'''
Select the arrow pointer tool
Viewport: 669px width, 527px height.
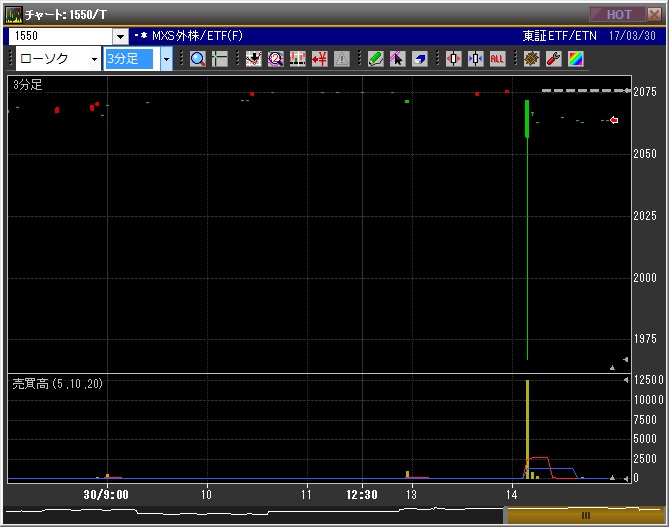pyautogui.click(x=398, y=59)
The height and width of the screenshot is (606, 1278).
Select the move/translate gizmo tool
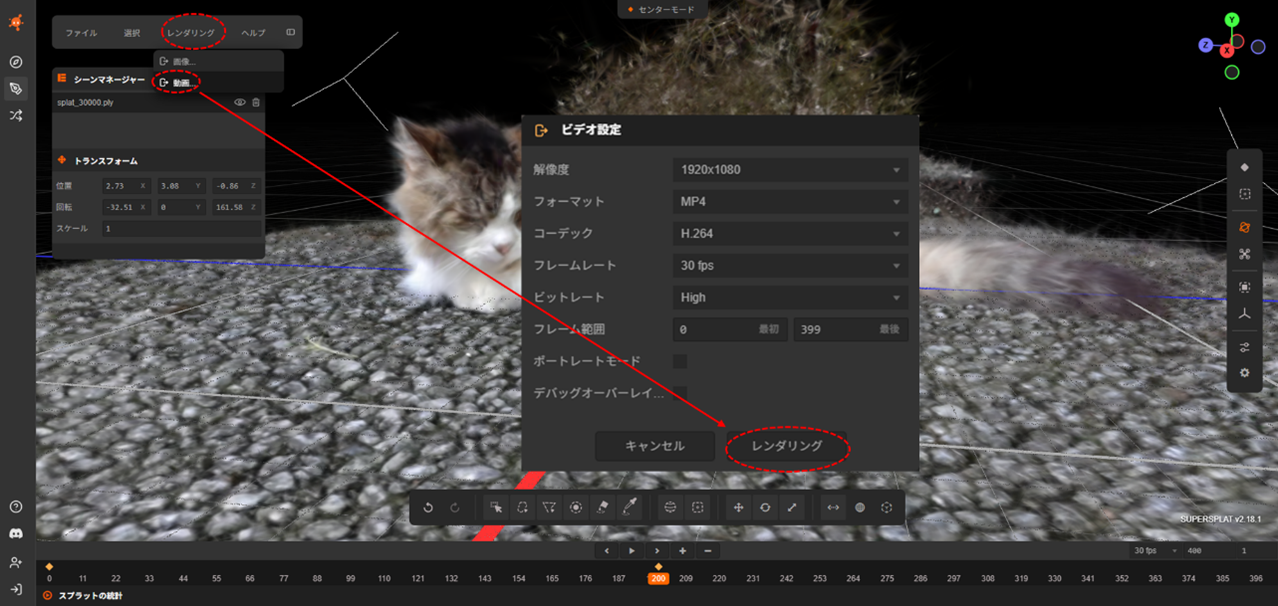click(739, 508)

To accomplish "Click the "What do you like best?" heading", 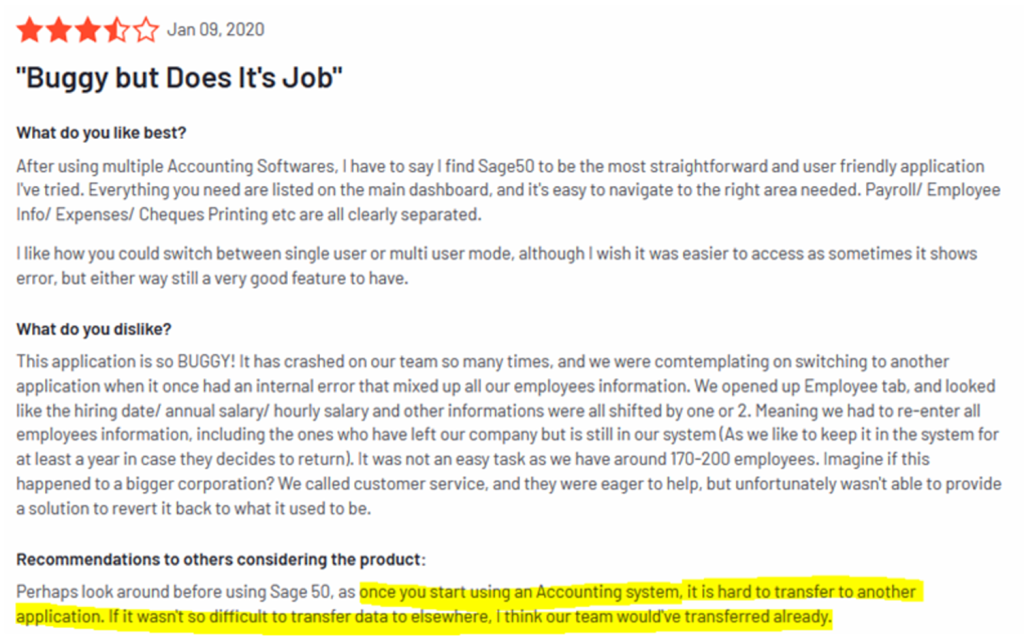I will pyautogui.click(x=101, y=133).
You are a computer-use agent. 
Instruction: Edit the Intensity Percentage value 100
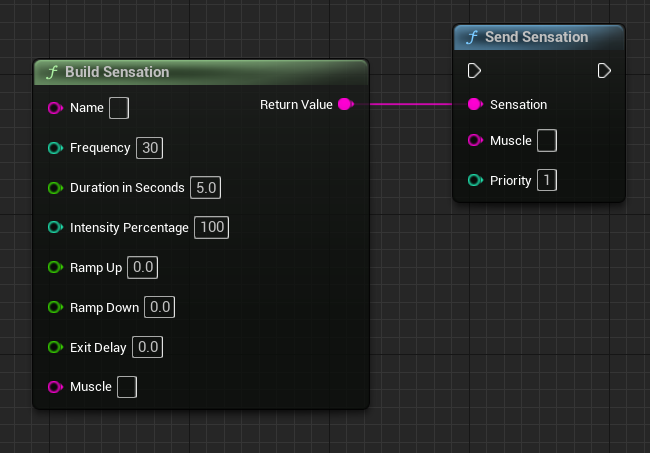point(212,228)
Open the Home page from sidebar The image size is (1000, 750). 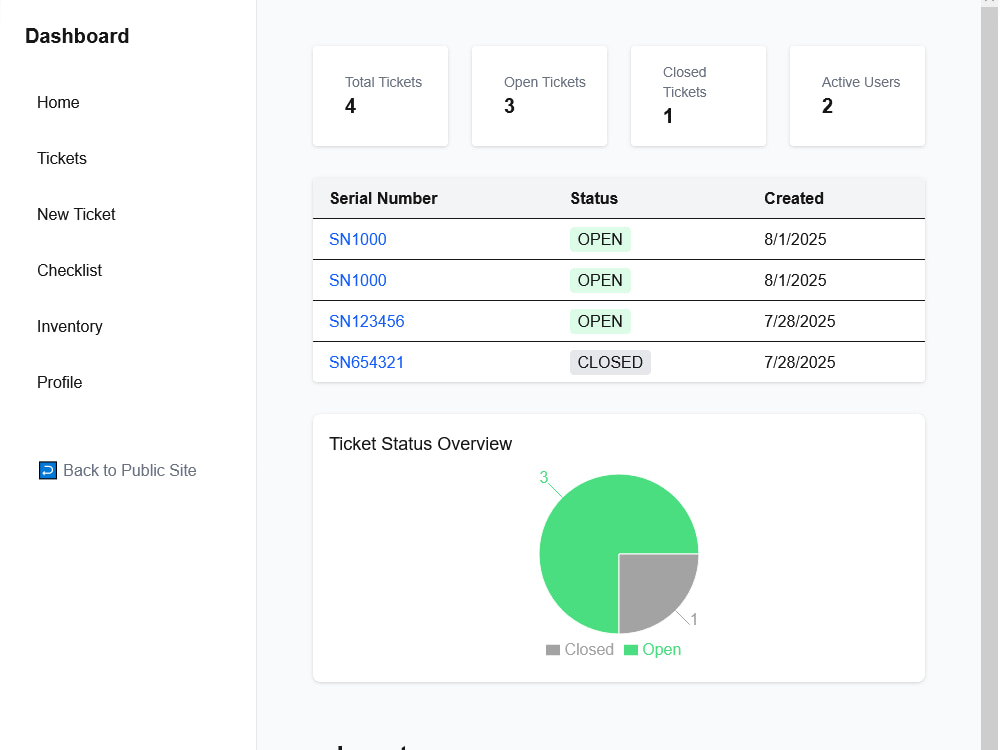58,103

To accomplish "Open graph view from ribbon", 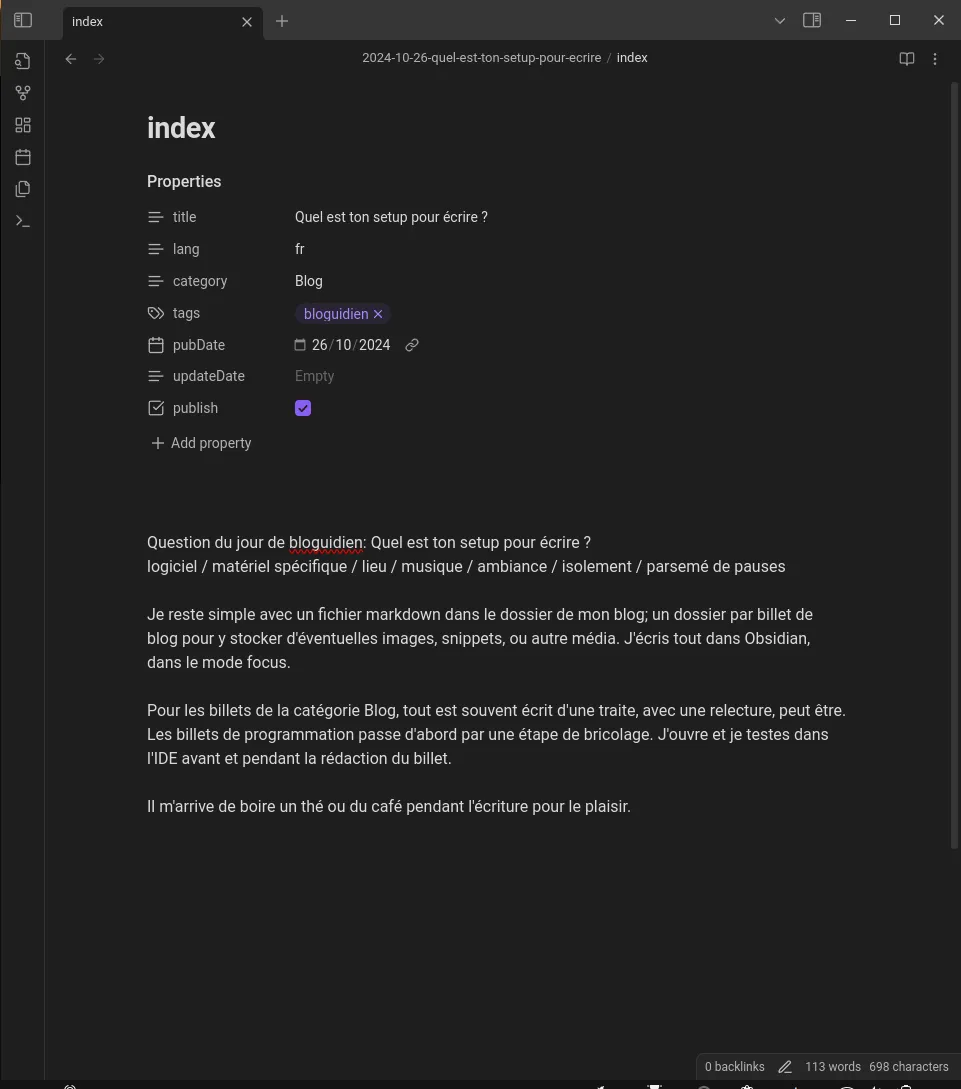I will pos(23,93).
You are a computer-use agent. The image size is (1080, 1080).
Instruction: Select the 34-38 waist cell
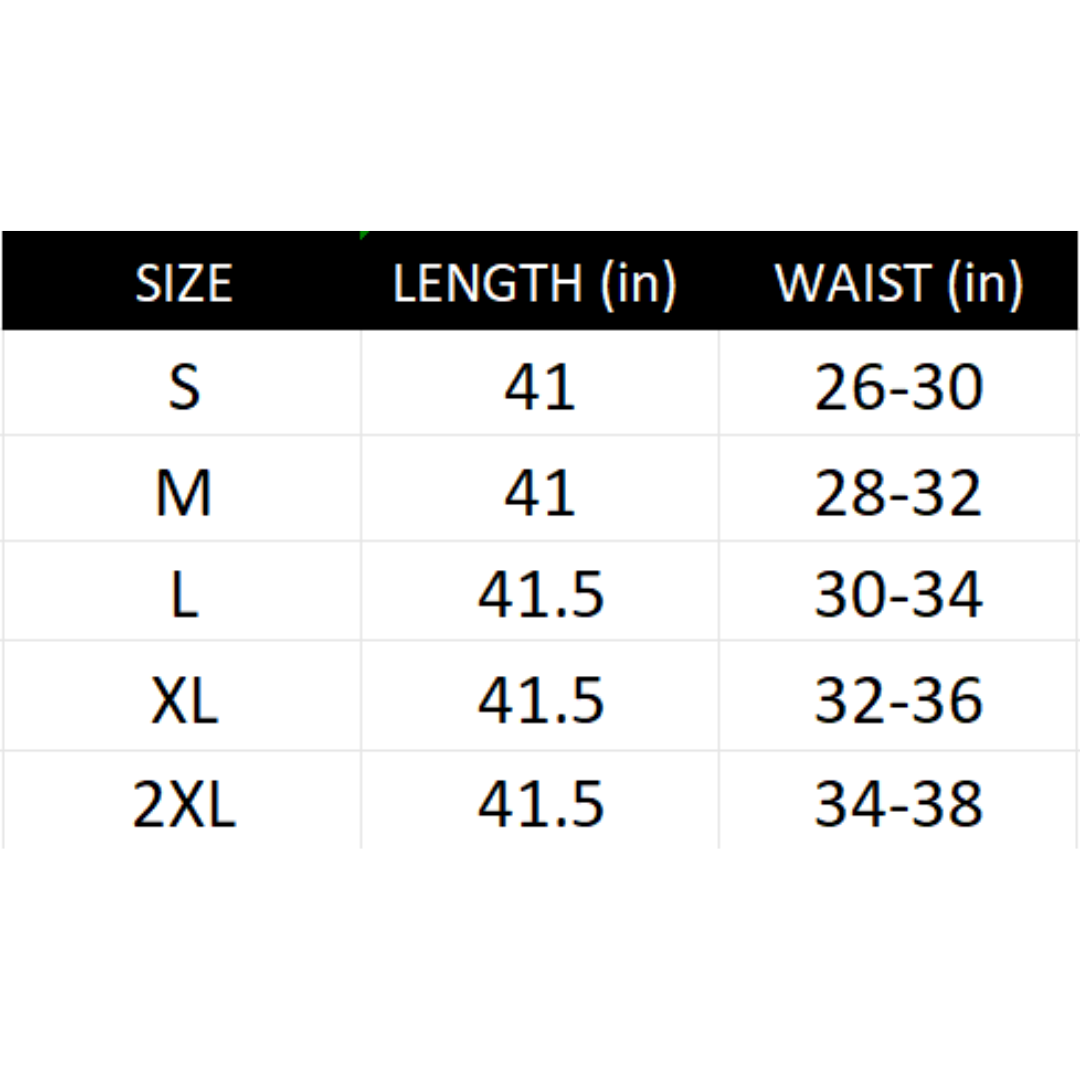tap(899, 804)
'''
*YOUR OBJECTIVE*
Recast the entries, starting with the line that contains "You are a computer-use agent. The" and going on through the end of the entries, as a JSON list of strings with one string per line. Skip blank lines and leave out the pictures.

*TASK RESPONSE*
[
  "You are a computer-use agent. The image size is (1080, 1080).",
  "Instruction: Select the 34-38 waist cell",
  "tap(899, 804)"
]